Start of Provided data

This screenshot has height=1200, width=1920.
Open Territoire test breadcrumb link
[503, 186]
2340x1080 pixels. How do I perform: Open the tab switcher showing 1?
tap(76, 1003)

End of Provided data

▶ _Work order_
Transcribe every line of the records, keeping each one exact.

▶ _Result for this exercise_
This screenshot has height=1200, width=1920.
Open Territoire test breadcrumb link
[503, 186]
2340x1080 pixels. How do I perform: Open the tab switcher showing 1?
tap(76, 1003)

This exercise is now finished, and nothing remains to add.